External to the development team, with the participation of potential external users.

The basic rule of evaluation is: the earlier you assess the system, the less accurate the results but also the less costly to fix issues. Therefore:

Evaluate Early and Often: Identify major errors early to prevent costly fixes later.
Prioritize Early Evaluations: Reserve later evaluations for minor issues or formal assessments.

What to evaluate: sketches, mock-up on a pc, wizard of oz (high quality moved by an human), prototype, the working system.

Testing software is vital because no theory or analytical technique can catch all problems, and issues found through inspection may not always reflect user experiences. Real user input is crucial for realistic and demonstrable insights, but users vary significantly.
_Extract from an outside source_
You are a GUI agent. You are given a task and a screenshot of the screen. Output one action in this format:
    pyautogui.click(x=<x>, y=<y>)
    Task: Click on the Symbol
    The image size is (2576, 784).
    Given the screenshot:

There are different categories of tests:

Formative Tests: Intended to uncover problems when suspected, aiming to gather evidence of their existence and location.
Summative Tests: Meant to confirm that identified problems have been resolved, providing evidence of correctness.
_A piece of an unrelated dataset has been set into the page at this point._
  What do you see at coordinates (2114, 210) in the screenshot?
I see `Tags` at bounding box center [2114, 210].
The outcomes of tests can be quantitative (hard data, demonstrating issue existence) or qualitative (subjective impressions, offering ideas for solutions). Tests can be conducted in two different phases: early during development to catch issues quickly and late to ensure all usability requirements are met.

Methodologies vary between statistically significant data (few variables, large subject numbers) and common sense (testing anything with any number of subjects, easier to question results).
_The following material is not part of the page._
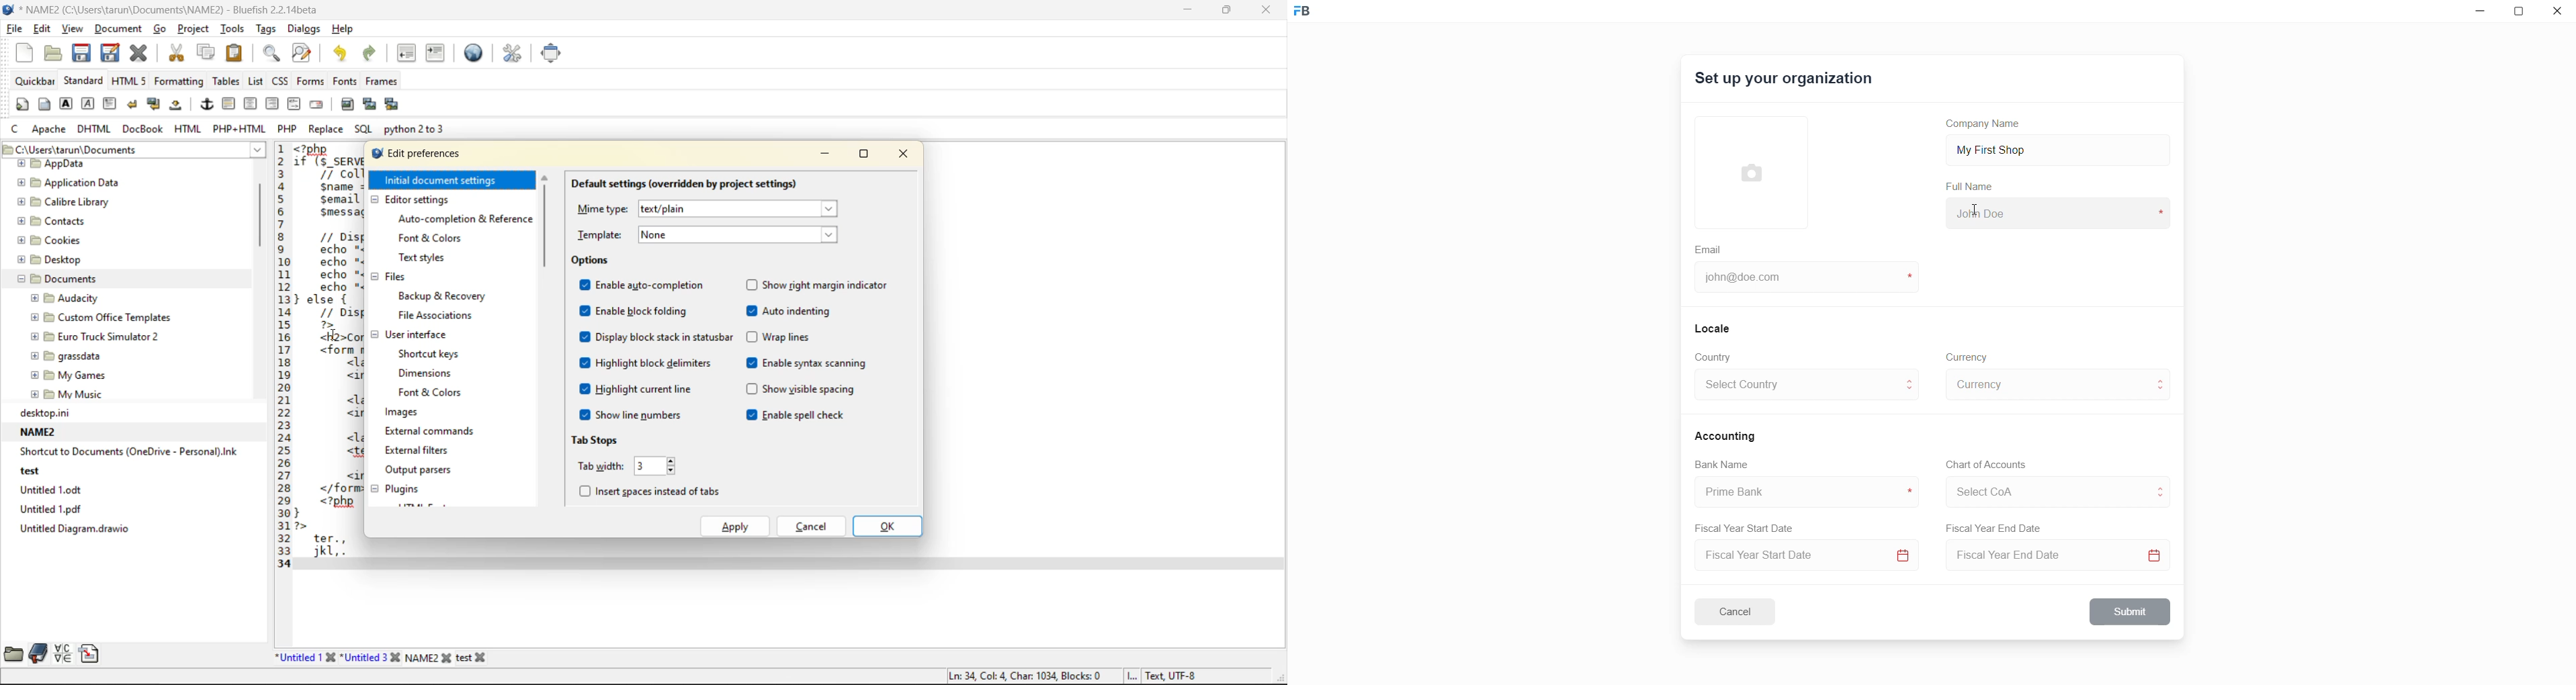 This screenshot has width=2576, height=700. Describe the element at coordinates (345, 31) in the screenshot. I see `help` at that location.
Formative tests benefit the design team, while summative tests serve the client's contractual obligations.

Untitled

Full (Traditional / Deluxe) Usability Testing:
- Formalized with specific protocols, roles, and infrastructure.
- Quantitative and statistically justified assessments.
- Requires a significant number of participants (20-100).
- Expensive due to participant compensation, team costs, and suspended development. (20.000€)
- Primarily used for final or summative testing to verify compliance with requirements.
Discount (Guerrilla) Usability Testing:
- Informal setup with a team member interacting with participants.
- Intuitive results, indicative but not conclusive.
- Involves sequential testing with a small number of users (3-4).
- Cost-effective, no specialists required, and can run parallel to production.
- Useful for formative testing, identifying problems early.

Guerrilla Usability Testing

Introduced by Jacob Nielsen for low-budget projects like websites.
A response to the high costs of traditional testing methods.
Components:
- Scenarios: Prototypes representing small task functionalities.
- Informal Thinking Aloud: Conducted without specialists or formal equipment.
- Heuristic Evaluations: Applying usability rules by Nielsen and Molich.